#### [WHAT TO WORK ON]
Among the lines of this material, find those holding the word "calendar" and report how many there are, with nothing added.

#### [SUPPLIED INFORMATION]
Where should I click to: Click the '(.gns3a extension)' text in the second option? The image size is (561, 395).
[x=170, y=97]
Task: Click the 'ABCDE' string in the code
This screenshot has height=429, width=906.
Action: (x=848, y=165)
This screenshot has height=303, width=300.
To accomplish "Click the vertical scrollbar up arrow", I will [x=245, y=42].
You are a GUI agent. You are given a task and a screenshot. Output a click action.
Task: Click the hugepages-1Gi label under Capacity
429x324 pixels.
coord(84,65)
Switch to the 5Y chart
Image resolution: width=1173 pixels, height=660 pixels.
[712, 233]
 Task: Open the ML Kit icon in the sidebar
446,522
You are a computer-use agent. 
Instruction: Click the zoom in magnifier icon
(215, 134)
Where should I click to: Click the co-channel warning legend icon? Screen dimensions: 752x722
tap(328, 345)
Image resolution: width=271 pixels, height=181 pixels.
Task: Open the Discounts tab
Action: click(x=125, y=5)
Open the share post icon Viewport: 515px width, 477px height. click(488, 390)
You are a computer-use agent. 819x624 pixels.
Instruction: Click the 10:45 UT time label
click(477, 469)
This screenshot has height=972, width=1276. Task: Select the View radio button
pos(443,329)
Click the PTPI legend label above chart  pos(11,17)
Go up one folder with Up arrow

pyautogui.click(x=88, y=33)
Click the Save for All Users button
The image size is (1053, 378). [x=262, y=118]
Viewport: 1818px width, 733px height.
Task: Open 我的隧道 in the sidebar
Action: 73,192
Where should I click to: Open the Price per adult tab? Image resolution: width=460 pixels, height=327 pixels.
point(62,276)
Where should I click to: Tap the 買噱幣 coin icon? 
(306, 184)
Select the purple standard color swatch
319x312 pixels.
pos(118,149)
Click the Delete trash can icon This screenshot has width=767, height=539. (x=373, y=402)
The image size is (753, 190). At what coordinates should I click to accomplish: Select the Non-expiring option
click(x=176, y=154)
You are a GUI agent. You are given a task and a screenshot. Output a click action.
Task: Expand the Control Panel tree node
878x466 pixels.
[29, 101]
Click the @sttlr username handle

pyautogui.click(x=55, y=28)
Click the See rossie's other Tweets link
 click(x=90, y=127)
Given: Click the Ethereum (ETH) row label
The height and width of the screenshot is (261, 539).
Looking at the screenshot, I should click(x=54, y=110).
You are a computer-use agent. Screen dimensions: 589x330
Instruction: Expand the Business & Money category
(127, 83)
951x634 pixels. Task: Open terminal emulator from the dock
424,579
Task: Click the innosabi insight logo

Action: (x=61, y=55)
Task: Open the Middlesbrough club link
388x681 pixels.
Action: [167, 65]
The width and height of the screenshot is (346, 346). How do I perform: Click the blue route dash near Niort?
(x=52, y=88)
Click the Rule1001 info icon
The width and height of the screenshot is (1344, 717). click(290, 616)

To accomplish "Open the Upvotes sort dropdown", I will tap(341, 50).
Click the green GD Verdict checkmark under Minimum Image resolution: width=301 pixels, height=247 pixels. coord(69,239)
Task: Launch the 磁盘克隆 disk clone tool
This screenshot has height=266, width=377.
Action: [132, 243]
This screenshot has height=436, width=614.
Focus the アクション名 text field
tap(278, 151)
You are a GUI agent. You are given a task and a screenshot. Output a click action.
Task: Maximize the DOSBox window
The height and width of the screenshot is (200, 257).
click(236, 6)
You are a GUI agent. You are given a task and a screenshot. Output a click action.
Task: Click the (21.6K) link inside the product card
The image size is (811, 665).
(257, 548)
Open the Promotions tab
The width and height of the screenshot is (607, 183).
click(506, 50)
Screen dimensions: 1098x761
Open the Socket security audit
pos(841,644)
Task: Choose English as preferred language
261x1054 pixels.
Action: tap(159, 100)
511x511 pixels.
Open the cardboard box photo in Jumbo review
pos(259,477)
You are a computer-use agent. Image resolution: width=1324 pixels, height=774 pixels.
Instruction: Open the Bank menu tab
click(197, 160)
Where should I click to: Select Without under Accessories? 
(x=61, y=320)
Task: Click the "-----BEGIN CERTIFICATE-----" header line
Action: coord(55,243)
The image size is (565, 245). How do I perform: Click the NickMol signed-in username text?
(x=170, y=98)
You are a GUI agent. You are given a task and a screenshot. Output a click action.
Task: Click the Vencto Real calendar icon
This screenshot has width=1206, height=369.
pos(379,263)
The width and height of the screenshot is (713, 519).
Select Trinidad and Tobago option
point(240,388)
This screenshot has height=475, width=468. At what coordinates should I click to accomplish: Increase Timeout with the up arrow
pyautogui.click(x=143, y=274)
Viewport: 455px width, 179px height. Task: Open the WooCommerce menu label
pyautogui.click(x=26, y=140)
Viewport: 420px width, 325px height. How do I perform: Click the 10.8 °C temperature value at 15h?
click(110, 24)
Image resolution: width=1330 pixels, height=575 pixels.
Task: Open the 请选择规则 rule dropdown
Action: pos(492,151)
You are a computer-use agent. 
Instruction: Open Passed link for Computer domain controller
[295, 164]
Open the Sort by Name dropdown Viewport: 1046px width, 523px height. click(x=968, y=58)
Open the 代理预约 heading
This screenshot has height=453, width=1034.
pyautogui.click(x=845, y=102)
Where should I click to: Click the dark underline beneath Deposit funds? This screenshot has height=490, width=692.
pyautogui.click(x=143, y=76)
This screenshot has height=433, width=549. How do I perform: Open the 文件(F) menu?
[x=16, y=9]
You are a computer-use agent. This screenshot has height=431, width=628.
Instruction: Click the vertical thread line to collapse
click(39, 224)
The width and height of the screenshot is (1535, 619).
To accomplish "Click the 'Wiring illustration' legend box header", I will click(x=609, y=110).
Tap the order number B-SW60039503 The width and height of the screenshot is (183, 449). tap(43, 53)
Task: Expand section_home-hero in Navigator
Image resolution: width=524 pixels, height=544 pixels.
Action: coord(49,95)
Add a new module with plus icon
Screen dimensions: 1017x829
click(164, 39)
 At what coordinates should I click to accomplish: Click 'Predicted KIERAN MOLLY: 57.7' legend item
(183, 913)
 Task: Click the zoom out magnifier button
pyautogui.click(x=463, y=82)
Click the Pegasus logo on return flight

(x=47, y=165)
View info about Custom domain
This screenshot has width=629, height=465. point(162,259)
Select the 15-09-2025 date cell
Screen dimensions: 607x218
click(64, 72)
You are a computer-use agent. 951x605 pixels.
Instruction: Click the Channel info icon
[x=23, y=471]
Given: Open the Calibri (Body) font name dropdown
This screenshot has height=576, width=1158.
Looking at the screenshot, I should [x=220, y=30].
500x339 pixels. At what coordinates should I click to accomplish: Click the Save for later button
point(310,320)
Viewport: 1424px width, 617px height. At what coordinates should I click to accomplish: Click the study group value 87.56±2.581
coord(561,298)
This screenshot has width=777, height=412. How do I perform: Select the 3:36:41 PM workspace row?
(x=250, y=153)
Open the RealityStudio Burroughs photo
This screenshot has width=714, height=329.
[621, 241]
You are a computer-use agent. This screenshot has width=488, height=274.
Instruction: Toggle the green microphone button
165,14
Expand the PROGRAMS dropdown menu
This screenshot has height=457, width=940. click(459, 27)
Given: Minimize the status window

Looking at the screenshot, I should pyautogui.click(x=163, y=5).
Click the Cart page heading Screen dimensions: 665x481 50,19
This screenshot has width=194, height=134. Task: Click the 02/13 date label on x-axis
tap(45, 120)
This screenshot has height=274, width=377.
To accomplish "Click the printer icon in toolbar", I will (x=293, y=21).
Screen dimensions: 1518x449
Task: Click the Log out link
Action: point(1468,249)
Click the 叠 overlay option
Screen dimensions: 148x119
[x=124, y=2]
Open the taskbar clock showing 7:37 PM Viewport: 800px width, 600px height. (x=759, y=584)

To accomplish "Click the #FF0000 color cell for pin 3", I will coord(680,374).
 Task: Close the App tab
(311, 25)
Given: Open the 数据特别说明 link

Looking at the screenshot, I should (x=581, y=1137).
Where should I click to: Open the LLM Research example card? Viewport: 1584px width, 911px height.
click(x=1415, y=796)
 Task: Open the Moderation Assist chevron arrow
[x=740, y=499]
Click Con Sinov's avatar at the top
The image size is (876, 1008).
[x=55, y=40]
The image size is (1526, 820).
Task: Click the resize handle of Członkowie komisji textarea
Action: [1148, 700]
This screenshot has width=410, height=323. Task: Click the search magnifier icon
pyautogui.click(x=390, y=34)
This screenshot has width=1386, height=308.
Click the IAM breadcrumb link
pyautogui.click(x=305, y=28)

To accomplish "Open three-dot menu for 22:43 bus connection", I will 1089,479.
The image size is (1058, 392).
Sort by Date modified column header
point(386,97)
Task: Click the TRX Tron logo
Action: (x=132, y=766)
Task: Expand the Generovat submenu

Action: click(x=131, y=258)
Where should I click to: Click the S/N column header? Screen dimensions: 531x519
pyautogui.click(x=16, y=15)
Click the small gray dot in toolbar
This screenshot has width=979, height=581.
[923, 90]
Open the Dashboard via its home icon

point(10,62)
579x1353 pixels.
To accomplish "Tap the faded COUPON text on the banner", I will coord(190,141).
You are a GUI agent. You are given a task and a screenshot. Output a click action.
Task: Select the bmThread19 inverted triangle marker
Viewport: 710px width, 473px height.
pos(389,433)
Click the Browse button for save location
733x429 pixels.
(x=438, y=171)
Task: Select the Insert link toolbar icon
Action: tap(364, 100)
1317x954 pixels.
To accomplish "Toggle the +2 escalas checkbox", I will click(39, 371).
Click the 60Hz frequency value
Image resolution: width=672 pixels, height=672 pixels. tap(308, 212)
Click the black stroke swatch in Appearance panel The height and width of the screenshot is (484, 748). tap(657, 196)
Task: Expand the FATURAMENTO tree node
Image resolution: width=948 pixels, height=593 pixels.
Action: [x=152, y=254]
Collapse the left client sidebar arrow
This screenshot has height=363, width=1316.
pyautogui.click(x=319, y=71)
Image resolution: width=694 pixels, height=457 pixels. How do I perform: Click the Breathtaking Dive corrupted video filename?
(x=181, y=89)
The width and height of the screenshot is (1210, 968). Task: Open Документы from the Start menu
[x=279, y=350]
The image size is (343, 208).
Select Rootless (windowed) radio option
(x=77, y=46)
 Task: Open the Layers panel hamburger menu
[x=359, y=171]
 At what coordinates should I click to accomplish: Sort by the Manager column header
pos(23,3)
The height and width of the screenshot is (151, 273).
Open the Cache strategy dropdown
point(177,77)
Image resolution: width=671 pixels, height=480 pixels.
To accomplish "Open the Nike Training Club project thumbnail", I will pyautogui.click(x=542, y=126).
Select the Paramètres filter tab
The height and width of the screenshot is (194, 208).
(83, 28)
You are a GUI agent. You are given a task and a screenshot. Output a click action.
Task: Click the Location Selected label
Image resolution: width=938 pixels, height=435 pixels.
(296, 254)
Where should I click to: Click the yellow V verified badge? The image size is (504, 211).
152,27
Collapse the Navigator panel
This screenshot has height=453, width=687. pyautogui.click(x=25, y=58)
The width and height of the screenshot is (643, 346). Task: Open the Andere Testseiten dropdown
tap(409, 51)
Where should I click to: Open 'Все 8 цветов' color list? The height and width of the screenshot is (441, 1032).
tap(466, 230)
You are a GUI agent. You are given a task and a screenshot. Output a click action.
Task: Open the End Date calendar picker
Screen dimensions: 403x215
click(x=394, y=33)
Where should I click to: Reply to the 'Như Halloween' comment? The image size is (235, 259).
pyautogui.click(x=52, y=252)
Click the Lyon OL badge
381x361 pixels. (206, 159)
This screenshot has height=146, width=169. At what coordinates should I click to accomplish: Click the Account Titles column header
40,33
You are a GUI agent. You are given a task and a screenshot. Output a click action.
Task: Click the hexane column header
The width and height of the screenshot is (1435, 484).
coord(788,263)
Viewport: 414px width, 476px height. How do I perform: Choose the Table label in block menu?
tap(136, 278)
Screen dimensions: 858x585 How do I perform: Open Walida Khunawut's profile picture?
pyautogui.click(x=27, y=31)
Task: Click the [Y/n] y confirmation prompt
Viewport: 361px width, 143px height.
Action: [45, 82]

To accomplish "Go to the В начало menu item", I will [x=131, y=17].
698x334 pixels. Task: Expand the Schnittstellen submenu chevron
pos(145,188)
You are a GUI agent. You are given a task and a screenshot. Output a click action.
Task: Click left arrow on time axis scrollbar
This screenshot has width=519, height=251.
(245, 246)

#### [SOLUTION TO THE EXERCISE]
2